Trust takes us through the lean periods. Previous experience gives us the confidence to make contributions in the knowledge that a) we will eventually get something in return and b) the others in the group will be predictable in the way that they treat the contribution. For example they will not feel inhibited about letting me know if it isn’t making sense to them and they will not re-transmit the messages without ensuring that others understand the context. I think this explains the enduring popularity of email. JP Rangaswami feels that
"E-mail has been the bane of collaboration, an unfit-for-purpose tool that has often been used to accentuate and enhance division and discord rather than collaboration. Yet for most people it is the standard tool of collaboration" [confused of calcutta: On Collaboration]

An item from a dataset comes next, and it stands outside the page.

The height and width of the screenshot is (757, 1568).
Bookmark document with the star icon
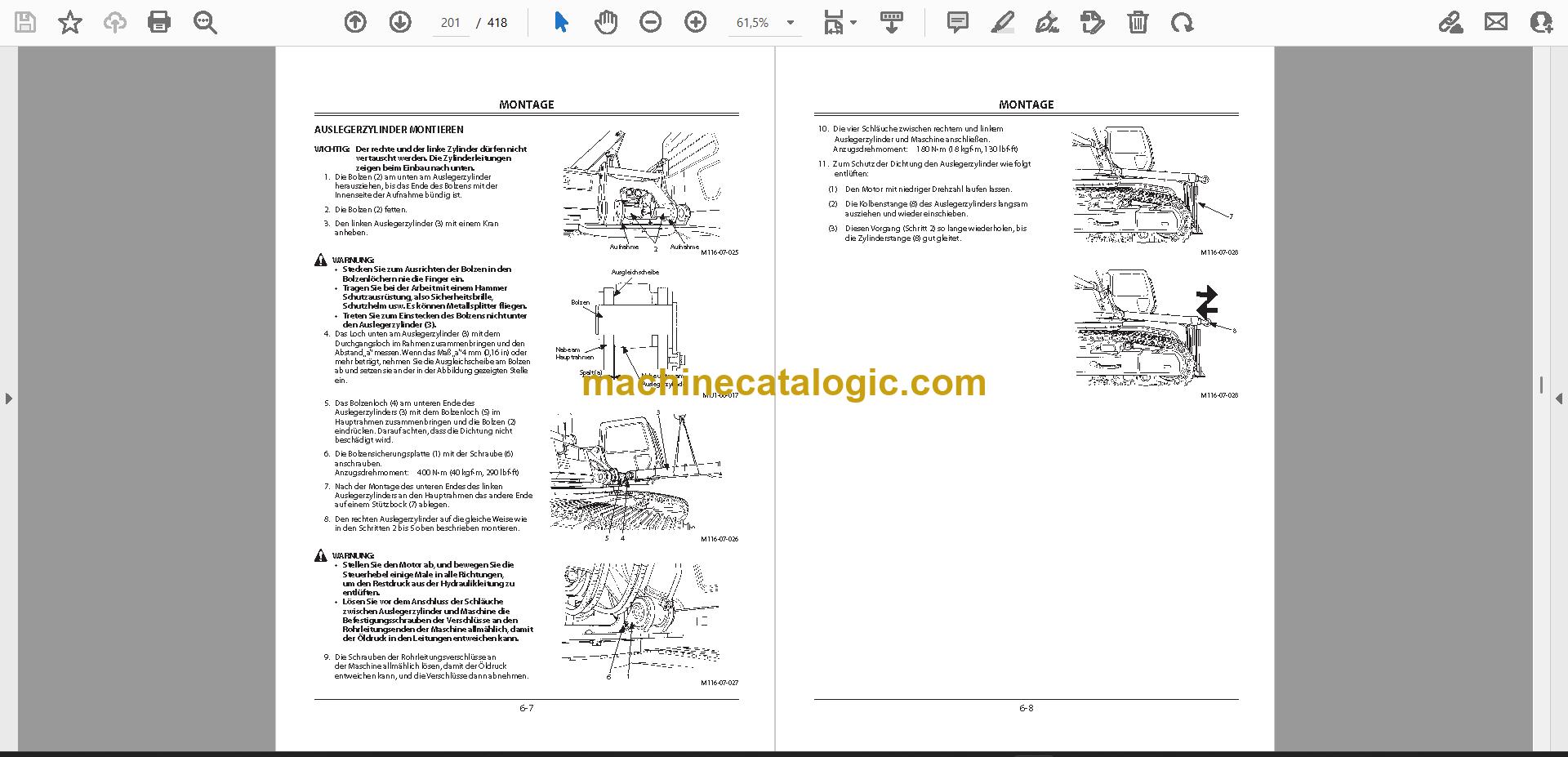pyautogui.click(x=70, y=22)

In my view, the tool you know how to use is often the best one for the job. We are all comfortable with the subtleties of email etiquette. Of course it's based on trust that the others in the closed group (the recipient list) have a similar level of understanding of the importance of, say, not forwarding text which contains comments that could be dangerous when taken out of context. So to me, this is the first hint that virtual collaboration is starting to inform real life behaviour.
Trust is about being predictable. I don’t need to believe that you are going to look after my best interests, I just need to know that you will react in a way that I can predict. Rangaswami points out that “taking the bullet for the team" is no longer a sensible action at work because the payback is no longer reliable: the institutional memory of firms have been destroyed by job turnover and lack of employer and employee loyalty. Therefore we’ve seen the growth of networks of contacts that transcend the firm which have a higher allegiance value than the firm itself. These networks, collections of friends and ex-colleagues, often spread about geographically, are well served by the tools of social media.
So is it really futile to try to apply tools to engender enterprise collaboration for the difficult stuff (cross-functional and fluid, fast-moving initiatives that create real value for customers and stakeholders)? My hypothesis is that the times are changing and the trend is positive.
Computer games have had a number of positive and unexpected effects on modern society. Not only have they turned out to be a positive force for keeping young minds engaged and active, as opposed to passive pastimes such as watching television, but also they have built into every young person in the land the model that says if you want to get rewarded then you have to work your way up to the next level. Also, if you want to get to the next level then you must persevere in the face of adversity at this level and explore all the options of how to move on. I present this point as an analogy: ask any person under 25 about social networking and they will probably explain that they have been using Facebook, Twitter and a myriad other chat forums and virtual community tools since they were eleven and nowadays that they often have them all integrated, including LinkedIn.
I believe that this familiarity with social media and the looser risk / reward experience, combined with the rising importance of networks beyond the firm, means that the community of people that makes up the majority in commercial enterprises is becoming progressively more inclined to collaborate on a speculative basis and with people beyond our normal community of trusted individuals. In effect, the experience of social media tools is teaching us how to collaborate more.